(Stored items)
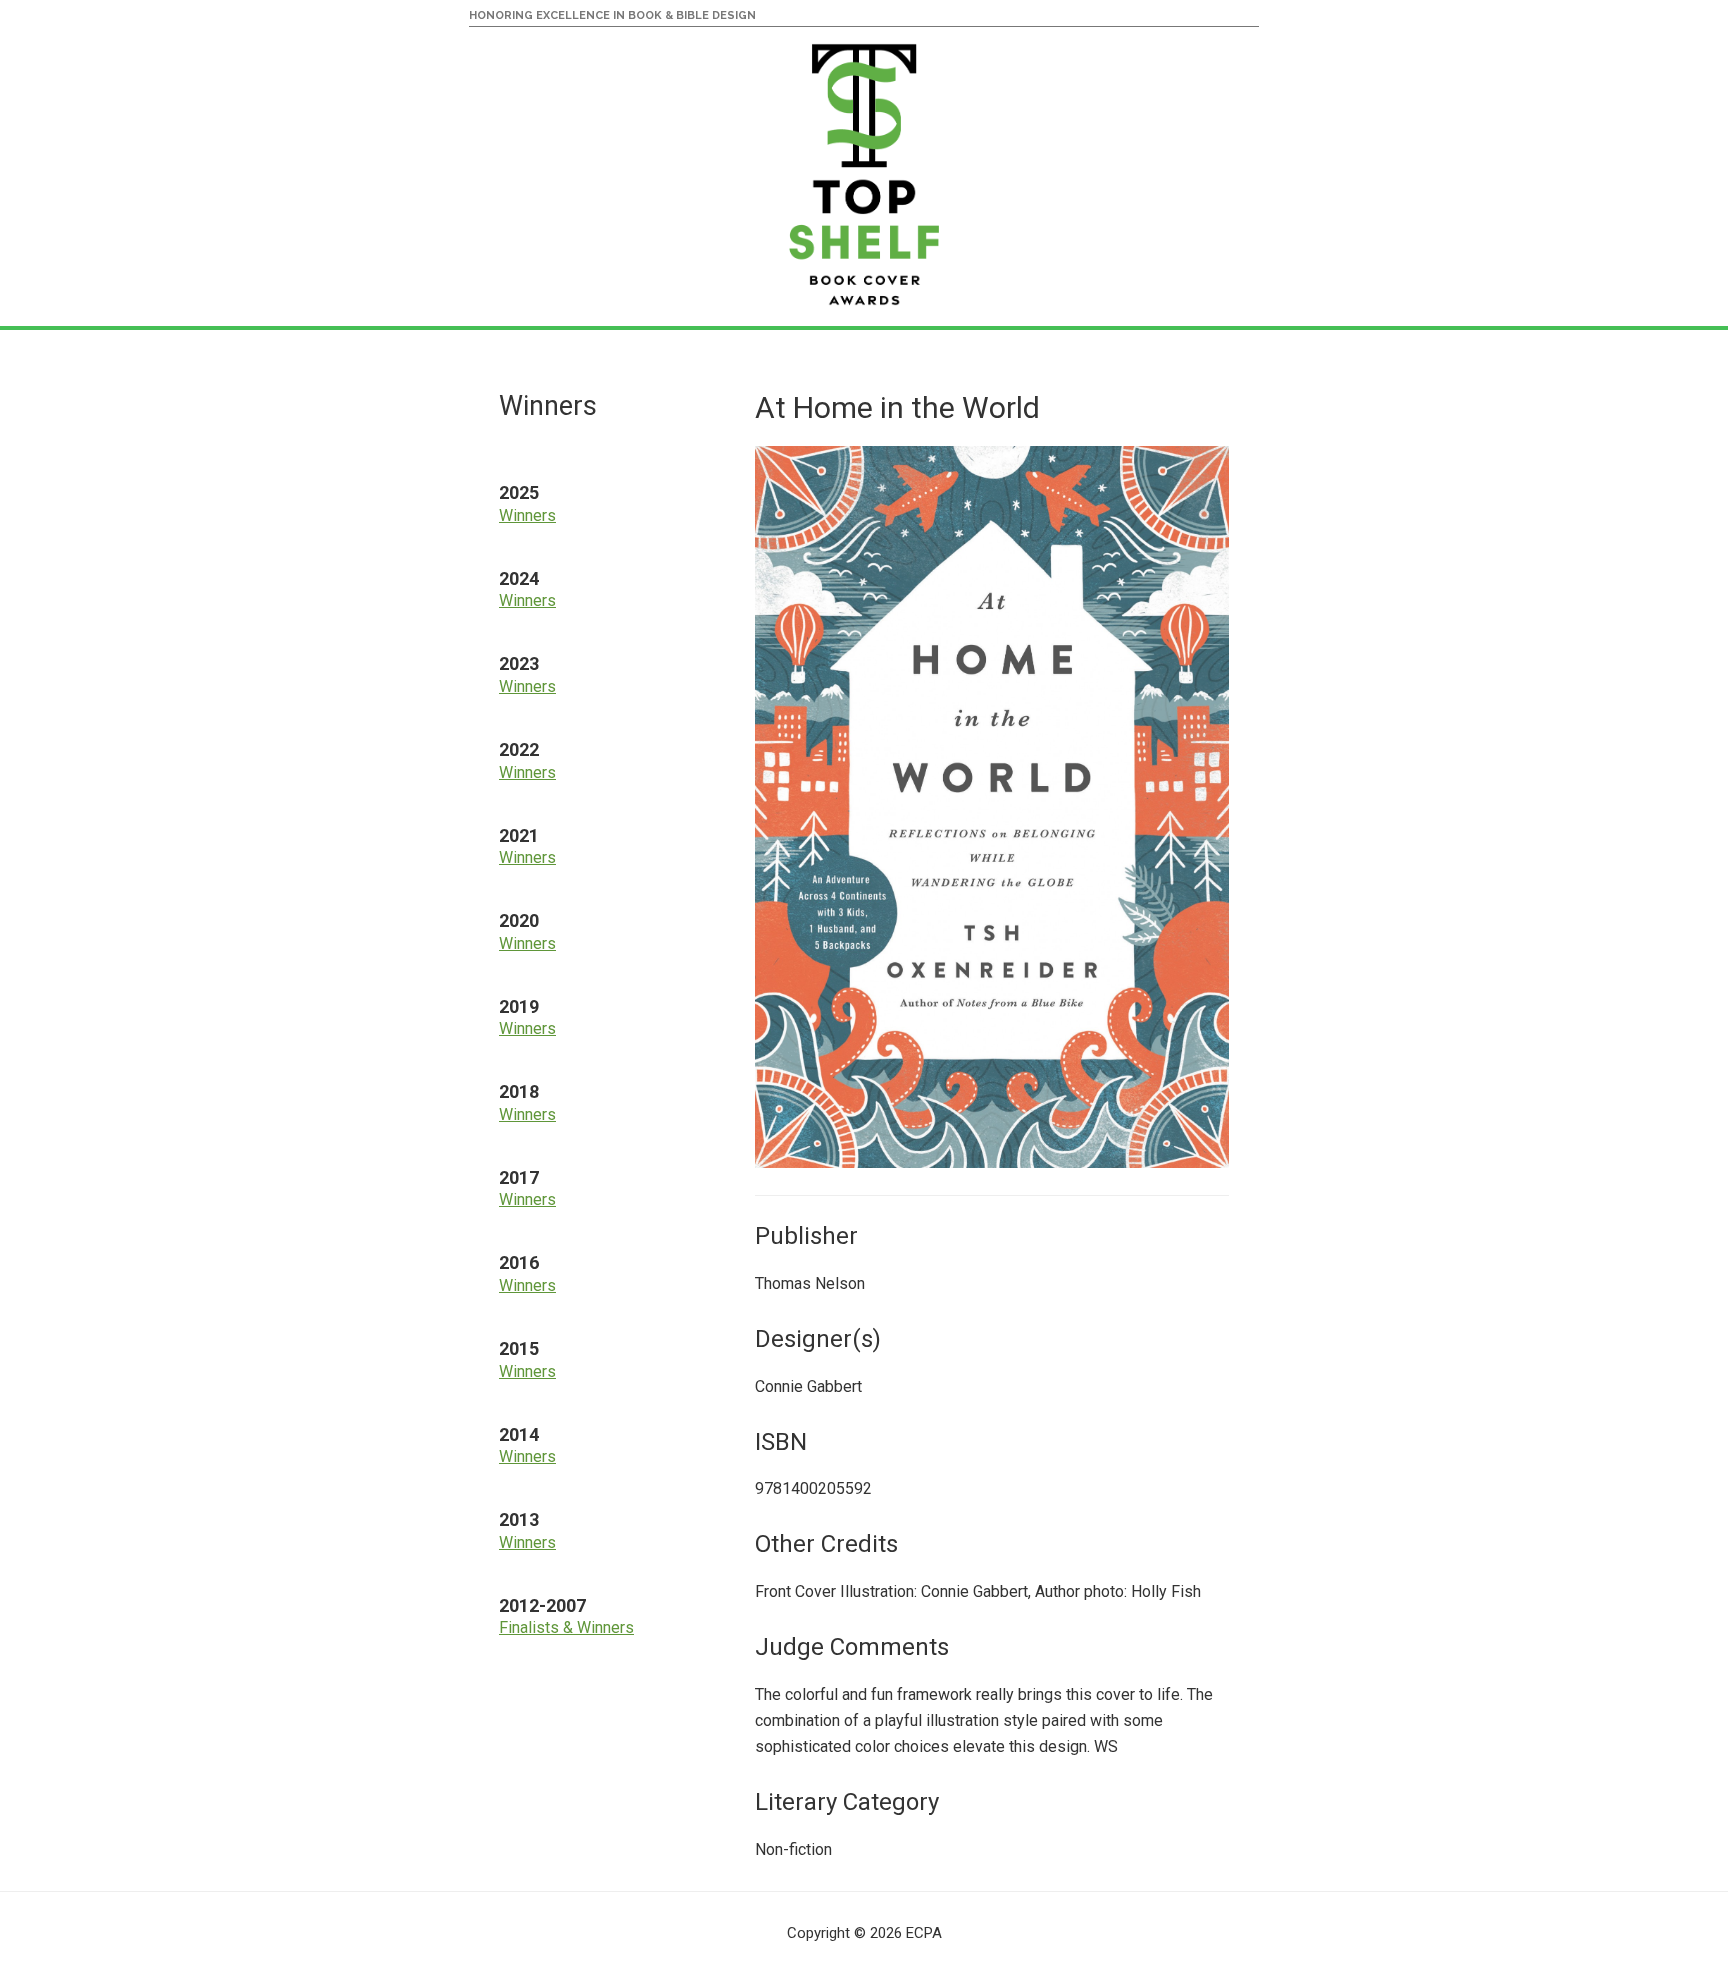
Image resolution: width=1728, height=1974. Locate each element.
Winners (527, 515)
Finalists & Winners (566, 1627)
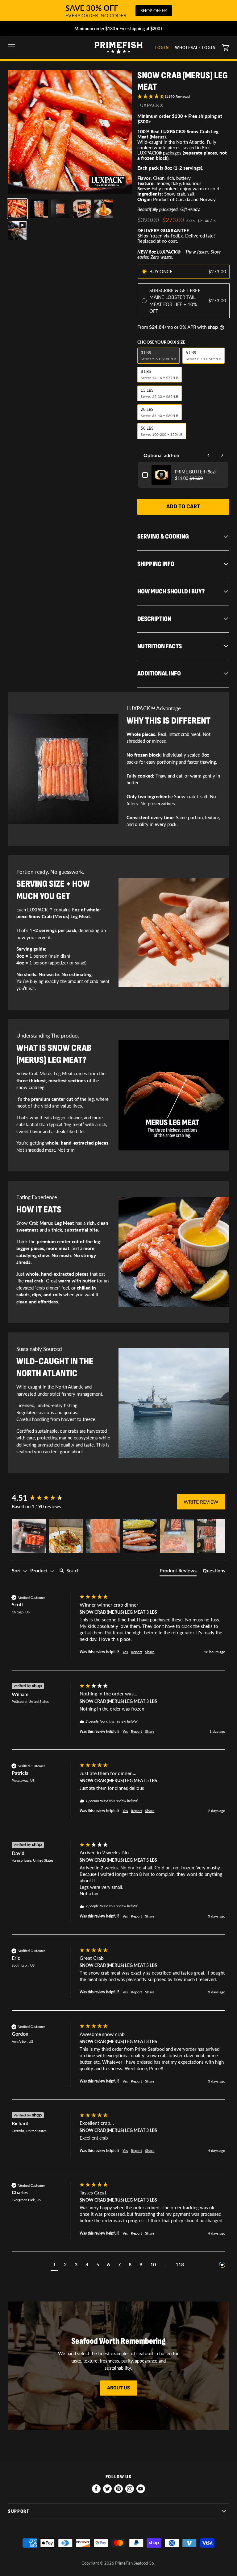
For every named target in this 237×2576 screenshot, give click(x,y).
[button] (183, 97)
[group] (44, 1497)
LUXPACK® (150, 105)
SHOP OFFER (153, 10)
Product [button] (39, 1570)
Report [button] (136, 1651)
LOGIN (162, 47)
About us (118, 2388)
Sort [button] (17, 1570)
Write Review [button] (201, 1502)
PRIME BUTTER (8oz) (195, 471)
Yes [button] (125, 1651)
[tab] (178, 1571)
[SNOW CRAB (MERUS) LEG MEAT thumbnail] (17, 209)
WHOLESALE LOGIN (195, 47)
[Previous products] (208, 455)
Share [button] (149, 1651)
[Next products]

What to produce:
Search the entries above for lines containing the word "button", and copy each one.

Exercise response:
[button] (183, 97)
Product [button] (39, 1570)
Report [button] (136, 1651)
Sort [button] (17, 1570)
Write Review [button] (201, 1502)
Yes [button] (125, 1651)
Share [button] (149, 1651)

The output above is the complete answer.